---
id: design_philosophy
title: Design Philosophy
---

## Main Design Tenets

BoTorch adheres to the following main design tenets:
* **Modularity & Simplicity**
  * Make it easy for researchers to develop and implement new ideas by following
    a modular design philosophy & making heavy use of auto-differentiation. Most
    BoTorch components are `torch.nn.Module` instances, so that users familiar
    with PyTorch can easily implement new differentiable
    components.
  * Facilitate model-agnostic Bayesian Optimization by maintaining lightweight
    APIs and first-class support for Monte-Carlo-based acquisition functions.

* **Performance & Scalability**
  * Achieve high levels of performance across different platforms with
    device-agnostic code by using highly parallelized batch operations.
  * Expand the applicability of Bayesian Optimization to very large problems by
    harnessing scalable modeling frameworks such as
    [GPyTorch](https://gpytorch.ai).


## Parallelism Through Batched Computations

Batching (as in batching data or batching computations) is a central component
to all modern deep learning platforms and plays a critical role in the design of
BoTorch. Examples of batch computations in BoTorch include:

1. A batch of candidate points $X$ to be evaluated in parallel on the black-box
   function we are trying optimize. In BoTorch, we refer to this kind of batch
   as a **"q-batch"**.
2. A batch of q-batches to be evaluated in parallel on the surrogate model of
   the black-box function. These facilitate fast evaluation on modern hardware
   such as GPUs and multi-core CPUs with advanced instruction sets (e.g. AVX).
   In BoTorch, we refer to a batch of this type as **"t-batch"** (as in
   "torch-batch").
3. A **batched** surrogate **model**, each batch of which models a different
   output (which is useful for multi-objective Bayesian Optimization). This kind
   of batching also aims to exploit modern hardware architecture.

Note that none of these notions of batch pertains to the batching of *training
data*, which is commonly done in training Neural Network models (sometimes
called "mini-batching"). BoTorch aims to be agnostic with regards to the
particular model used - so while model fitting may indeed be performed via
stochastic gradient descent using mini-batch training, BoTorch itself abstracts
away from this.

For an in-depth look at the different batch notions in BoTorch, take a look at
the [Batching in BoTorch](batching) section.

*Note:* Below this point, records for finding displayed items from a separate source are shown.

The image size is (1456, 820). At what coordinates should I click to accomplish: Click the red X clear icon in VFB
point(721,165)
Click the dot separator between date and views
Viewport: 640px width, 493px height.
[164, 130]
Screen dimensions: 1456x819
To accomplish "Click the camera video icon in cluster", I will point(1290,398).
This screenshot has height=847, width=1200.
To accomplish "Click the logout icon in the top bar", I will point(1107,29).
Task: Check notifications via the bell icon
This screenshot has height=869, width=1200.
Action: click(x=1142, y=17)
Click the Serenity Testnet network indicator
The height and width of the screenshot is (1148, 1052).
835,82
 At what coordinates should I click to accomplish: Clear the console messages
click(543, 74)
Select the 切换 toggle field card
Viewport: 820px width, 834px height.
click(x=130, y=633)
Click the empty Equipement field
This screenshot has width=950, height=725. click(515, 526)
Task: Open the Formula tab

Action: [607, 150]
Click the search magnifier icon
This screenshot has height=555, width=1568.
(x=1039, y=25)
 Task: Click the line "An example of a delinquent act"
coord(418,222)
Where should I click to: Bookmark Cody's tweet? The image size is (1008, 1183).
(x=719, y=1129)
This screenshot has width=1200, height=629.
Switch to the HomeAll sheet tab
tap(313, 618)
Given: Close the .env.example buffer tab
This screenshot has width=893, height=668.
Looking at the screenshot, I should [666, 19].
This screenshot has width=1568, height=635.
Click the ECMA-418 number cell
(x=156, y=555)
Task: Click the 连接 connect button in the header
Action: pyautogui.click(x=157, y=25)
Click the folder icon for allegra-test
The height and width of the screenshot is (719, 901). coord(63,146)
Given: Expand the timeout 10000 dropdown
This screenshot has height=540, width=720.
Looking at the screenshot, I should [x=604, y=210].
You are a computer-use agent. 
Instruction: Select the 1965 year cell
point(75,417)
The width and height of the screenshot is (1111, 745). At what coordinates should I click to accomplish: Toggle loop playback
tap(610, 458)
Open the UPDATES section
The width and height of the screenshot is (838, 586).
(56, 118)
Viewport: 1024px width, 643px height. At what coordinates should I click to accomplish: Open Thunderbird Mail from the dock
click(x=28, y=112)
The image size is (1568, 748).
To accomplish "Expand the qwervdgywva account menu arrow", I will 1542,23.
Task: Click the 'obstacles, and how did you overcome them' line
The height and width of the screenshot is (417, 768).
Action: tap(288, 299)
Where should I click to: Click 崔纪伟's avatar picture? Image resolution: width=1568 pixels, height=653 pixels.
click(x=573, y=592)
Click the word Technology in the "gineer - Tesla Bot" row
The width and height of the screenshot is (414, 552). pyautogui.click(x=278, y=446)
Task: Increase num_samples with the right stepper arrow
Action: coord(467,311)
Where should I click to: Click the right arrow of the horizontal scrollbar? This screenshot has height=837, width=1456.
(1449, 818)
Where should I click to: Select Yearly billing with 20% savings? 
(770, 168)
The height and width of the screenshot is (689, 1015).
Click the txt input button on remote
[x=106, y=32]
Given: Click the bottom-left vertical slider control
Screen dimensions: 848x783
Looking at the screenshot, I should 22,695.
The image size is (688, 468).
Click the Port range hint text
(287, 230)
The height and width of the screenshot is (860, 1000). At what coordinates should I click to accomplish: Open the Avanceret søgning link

## Optimizing Acquisition Functions

While BoTorch tries to align as closely as possible with PyTorch when possible,
optimization of acquisition functions requires a somewhat different approach.
We now describe this discrepancy and explain in detail why we made this design
decision.

In PyTorch, modules typically map (batches of) data to an output, where the
mapping is parameterized by the parameters of the modules (often the weights
of a Neural Network). Fitting the model means optimizing some loss (which is
defined with respect to the underlying distribution of the data).
As this distribution is unknown, one cannot directly evaluate this function.
Instead, one considers the empirical loss function, i.e. the loss evaluated on
all data available. In typical machine learning model training, a stochastic
version of the empirical loss, obtained by "mini-batching" the data, is
optimized using stochastic optimization algorithms.

In BoTorch, [`AcquisitionFunction`](../api/acquisition.html#acquisitionfunction)
modules map an input design $X$ to the acquisition function value. Optimizing
the acquisition function means optimizing the output over the possible values of
$X$. If the acquisition function is deterministic, then so is the optimization
problem.

For large Neural Network models, the number of optimization variables is very
high, and can be in the hundreds of thousands or even millions of parameters.
The resulting optimization problem is often solved using first-order
stochastic gradient descent algorithms (e.g. SGD and its many variants).
Many of these are implemented in the `torch.optim` module. The typical way of
optimizing a model with these algorithms is by extracting the module's
parameters (e.g. using `parameters()`), and writing a manual optimization loop
that calls `step()` on a torch `Optimizer` object.

Optimizing acquisition functions is different since the problem dimensionality
is often much smaller. Indeed, optimizing over $q$ design points in a
$d$-dimensional feature space results in $qd$ scalar parameters to optimize
over. Both $q$ and $d$ are often quite small, and hence so is the dimensionality
of the problem.
Moreover, the optimization problem can be cast as a deterministic one (either
because an analytic acquisition function is used, or because the
reparameterization trick is employed to render the Monte-Carlo-based evaluation
of the acquisition function deterministic in terms of the input tensor $X$).
As a result, optimization algorithms that are typically inadmissible for
problems such as training Neural Networks become promising alternatives to
standard first-order methods. In particular, this includes quasi-second order
methods (such as L-BFGS or SLSQP) that approximate local curvature of the
acquisition function by using past gradient information.
These methods are currently not well supported in the `torch.optim` package,
which is why BoTorch provides a custom interface that wraps the optimizers from
the `scipy.optimize` module.